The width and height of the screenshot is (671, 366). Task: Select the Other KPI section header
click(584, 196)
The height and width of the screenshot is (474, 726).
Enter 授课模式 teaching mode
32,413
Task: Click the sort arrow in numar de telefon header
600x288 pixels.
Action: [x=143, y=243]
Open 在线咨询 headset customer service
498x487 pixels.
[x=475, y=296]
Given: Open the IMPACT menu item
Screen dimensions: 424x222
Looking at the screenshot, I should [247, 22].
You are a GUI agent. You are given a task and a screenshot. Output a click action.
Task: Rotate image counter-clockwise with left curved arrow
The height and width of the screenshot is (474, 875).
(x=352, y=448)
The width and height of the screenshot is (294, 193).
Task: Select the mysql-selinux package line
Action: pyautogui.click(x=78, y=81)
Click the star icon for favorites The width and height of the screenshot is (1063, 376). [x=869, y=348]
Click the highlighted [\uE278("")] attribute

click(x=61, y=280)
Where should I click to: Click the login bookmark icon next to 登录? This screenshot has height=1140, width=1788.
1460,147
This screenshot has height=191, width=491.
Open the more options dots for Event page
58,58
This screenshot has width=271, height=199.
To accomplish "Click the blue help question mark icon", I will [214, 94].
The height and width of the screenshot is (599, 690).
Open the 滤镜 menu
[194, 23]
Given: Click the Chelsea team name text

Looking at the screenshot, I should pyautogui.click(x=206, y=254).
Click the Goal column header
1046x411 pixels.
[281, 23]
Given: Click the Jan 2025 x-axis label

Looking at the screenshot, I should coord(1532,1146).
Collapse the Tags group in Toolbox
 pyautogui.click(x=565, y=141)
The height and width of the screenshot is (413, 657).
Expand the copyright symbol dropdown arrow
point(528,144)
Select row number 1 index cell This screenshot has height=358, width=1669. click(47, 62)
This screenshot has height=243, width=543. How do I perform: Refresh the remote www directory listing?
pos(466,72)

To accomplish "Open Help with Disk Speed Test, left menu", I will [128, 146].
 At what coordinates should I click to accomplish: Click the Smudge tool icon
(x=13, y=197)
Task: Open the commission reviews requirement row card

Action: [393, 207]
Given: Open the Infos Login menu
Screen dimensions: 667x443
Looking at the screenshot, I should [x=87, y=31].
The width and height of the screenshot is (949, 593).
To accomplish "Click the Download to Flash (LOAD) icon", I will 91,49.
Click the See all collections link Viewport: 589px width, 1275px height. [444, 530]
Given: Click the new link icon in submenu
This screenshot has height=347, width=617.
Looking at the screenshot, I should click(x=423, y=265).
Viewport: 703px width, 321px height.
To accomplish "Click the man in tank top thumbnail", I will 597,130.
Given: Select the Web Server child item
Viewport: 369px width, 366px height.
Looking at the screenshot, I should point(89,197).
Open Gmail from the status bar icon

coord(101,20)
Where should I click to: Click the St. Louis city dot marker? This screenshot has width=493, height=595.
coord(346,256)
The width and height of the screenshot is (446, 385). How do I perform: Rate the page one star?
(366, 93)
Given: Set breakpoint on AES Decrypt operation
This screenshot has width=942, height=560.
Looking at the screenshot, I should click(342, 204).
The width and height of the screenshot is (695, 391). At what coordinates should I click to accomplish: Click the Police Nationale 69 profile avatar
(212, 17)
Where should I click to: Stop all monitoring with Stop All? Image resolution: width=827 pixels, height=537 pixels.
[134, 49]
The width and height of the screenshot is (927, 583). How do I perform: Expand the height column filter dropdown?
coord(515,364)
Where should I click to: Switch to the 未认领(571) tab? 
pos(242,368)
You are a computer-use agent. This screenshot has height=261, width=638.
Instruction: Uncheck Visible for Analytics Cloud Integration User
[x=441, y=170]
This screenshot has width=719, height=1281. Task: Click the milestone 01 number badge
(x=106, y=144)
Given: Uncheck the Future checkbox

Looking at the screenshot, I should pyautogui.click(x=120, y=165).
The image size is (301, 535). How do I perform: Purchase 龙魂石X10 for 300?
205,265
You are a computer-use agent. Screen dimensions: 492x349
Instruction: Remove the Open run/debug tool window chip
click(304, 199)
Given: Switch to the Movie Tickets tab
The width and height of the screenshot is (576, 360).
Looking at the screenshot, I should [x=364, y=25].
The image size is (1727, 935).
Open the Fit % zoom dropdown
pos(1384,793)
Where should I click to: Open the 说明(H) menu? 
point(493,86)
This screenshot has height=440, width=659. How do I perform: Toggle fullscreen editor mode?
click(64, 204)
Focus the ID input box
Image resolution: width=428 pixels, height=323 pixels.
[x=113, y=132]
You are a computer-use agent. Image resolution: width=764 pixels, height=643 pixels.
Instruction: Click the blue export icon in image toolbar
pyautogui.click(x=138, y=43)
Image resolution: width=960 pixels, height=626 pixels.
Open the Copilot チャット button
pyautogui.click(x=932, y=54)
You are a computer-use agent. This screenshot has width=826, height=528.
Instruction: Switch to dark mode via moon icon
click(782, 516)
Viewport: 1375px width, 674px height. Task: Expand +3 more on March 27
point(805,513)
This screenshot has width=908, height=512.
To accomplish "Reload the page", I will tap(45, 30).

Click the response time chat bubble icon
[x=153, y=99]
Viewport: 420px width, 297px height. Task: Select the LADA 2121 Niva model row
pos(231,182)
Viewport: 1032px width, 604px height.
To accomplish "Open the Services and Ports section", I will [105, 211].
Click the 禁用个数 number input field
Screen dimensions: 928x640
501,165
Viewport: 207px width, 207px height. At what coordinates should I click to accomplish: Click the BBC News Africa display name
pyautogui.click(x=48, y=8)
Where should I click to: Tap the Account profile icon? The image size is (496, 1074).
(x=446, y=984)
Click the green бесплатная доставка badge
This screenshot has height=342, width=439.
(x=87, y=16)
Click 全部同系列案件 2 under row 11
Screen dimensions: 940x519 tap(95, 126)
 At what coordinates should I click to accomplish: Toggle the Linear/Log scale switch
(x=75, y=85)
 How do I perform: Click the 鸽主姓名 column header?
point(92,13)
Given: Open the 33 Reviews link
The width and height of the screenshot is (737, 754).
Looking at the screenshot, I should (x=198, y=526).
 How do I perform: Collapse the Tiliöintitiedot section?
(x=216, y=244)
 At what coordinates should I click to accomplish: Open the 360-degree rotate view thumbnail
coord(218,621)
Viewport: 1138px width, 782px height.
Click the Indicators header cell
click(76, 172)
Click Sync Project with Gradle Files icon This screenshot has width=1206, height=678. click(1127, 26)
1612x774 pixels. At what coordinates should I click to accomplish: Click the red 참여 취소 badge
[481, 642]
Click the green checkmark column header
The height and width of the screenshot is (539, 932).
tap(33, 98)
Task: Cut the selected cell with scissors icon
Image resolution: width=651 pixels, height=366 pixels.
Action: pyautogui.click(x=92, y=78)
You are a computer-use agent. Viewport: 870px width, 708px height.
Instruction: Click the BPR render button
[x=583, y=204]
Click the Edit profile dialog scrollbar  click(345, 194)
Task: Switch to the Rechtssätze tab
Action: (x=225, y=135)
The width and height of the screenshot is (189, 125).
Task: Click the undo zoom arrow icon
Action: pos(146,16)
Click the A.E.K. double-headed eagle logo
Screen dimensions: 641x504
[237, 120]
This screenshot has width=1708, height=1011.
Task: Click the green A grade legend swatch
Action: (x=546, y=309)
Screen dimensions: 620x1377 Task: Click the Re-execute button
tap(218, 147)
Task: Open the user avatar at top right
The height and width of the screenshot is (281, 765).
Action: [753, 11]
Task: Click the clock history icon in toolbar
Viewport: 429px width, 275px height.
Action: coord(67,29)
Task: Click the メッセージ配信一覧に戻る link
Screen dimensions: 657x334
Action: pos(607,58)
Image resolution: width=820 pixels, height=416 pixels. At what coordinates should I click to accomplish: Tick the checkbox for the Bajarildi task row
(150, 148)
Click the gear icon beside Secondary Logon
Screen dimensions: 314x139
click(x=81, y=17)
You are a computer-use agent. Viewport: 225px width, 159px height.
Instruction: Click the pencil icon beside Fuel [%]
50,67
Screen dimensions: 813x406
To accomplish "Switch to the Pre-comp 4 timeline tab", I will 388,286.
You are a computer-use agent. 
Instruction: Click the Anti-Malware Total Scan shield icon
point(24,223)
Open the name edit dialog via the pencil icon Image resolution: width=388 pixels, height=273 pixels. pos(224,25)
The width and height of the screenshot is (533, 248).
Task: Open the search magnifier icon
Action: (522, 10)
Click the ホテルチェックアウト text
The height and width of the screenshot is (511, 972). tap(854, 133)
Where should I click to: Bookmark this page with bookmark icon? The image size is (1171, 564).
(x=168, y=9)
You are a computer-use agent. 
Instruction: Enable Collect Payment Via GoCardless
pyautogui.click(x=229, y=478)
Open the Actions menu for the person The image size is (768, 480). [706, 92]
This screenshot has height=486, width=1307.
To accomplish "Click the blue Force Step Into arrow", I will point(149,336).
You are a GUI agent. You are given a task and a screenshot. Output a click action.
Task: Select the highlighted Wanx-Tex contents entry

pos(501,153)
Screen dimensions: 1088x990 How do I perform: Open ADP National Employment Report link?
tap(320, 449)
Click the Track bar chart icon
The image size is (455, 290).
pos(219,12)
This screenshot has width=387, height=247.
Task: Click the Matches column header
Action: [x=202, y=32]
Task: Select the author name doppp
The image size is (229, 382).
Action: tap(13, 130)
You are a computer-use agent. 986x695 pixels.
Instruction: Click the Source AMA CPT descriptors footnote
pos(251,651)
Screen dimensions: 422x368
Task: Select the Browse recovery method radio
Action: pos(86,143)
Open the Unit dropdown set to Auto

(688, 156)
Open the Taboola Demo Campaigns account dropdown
══════════════════════════════
Directions =
Revise the lines beginning with the one that contains "Open the Actions" and continuing through the one that contains "tap(320, 449)", changing every "screenshot" to "screen capture" and keeping everything else the same.

Answer for this exercise =
Open the Actions menu for the person The image size is (768, 480). [706, 92]
This screen capture has height=486, width=1307.
To accomplish "Click the blue Force Step Into arrow", I will point(149,336).
You are a GUI agent. You are given a task and a screen capture. Output a click action.
Task: Select the highlighted Wanx-Tex contents entry

pos(501,153)
Screen dimensions: 1088x990 How do I perform: Open ADP National Employment Report link?
tap(320, 449)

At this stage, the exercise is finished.